EXPLAIN ANALYZE SELECT * from test1 WHERE pair_div_4 (id);
QUERY PLAN
----------------------------------------------------------------------------------------------------------------
Seq Scan on test1 (cost=0.00..262476.00 rows=333333 width=8) (actual time=0.207..787.020 rows=250000 loops=1)
Filter: pair_div_4(id)
Rows Removed by Filter: 750000
Planning time: 0.100 ms
Execution time: 792.776 ms
(5 rows)
To change the parallel safety of the function:
ALTER FUNCTION pair_div_4(i int) PARALLEL SAFE;
The planner will detect that pair_div_4()

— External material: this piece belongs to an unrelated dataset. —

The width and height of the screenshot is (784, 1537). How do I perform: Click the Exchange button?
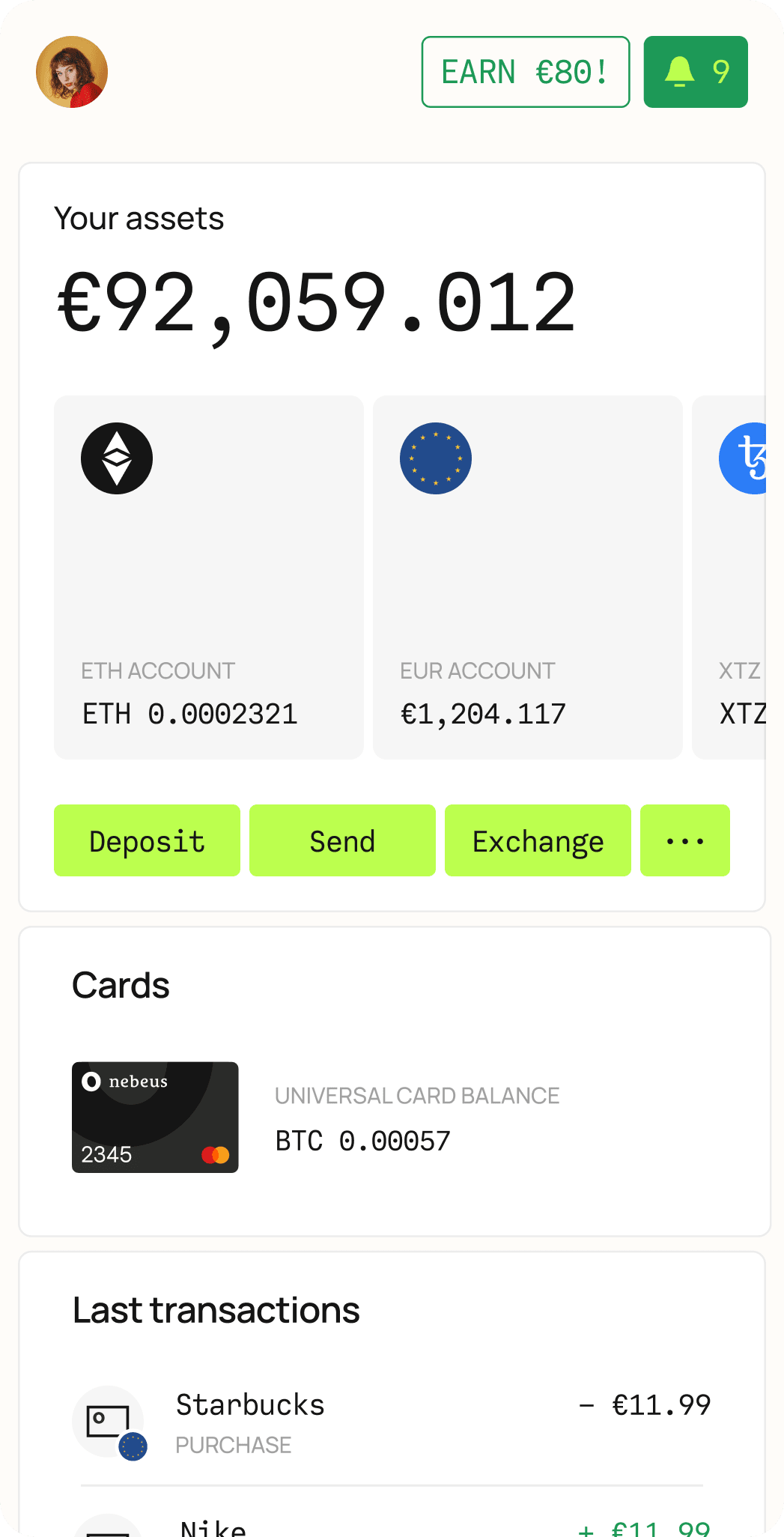(538, 840)
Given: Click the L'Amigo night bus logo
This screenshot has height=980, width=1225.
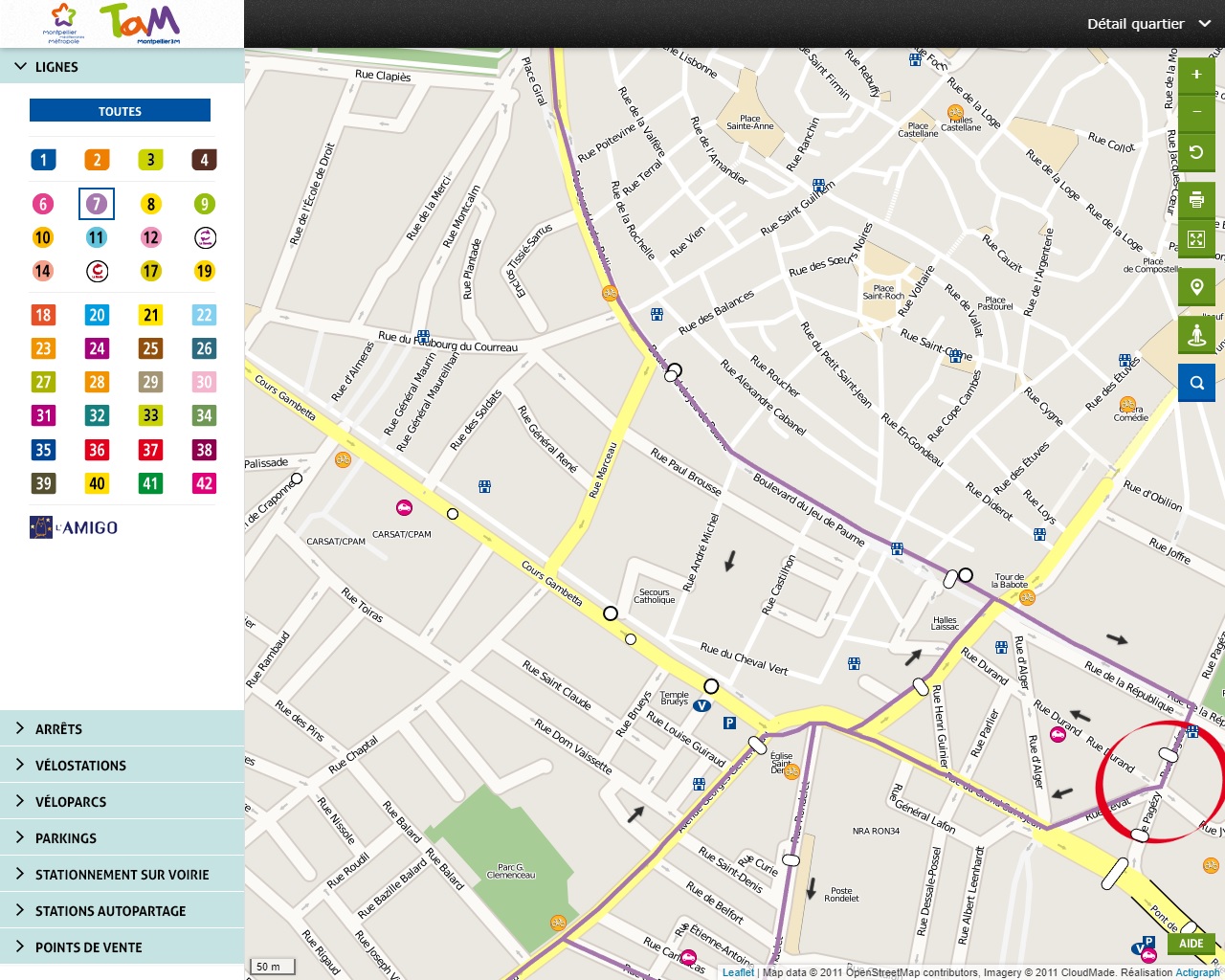Looking at the screenshot, I should 74,527.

is parallel safe and runs the query in parallel mode. Looking again at the execution plan again:
EXPLAIN ANALYZE SELECT * from test1 WHERE pair_div_4 (id);
QUERY PLAN
-------------------------------------------------------------------------------------------------------------------------------
Gather (cost=1000.00..189750.48 rows=333333 width=8) (actual time=0.502..511.806 rows=250000 loops=1)
Workers Planned: 1
Workers Launched: 1
-> Parallel Seq Scan on test1 (cost=0.00..155417.18 rows=196078 width=8) (actual time=0.283..451.079 rows=125000 loops=2)
Filter: pair_div_4(id)
Rows Removed by Filter: 375000
Planning time: 2.412 ms
Execution time: 517.604 ms
(8 rows)
As shown in the output of the explain, Workers Launched tag has value 1, this means that this query used 1 worker to execute, and the previous EXPLAIN was executed without parallelisms.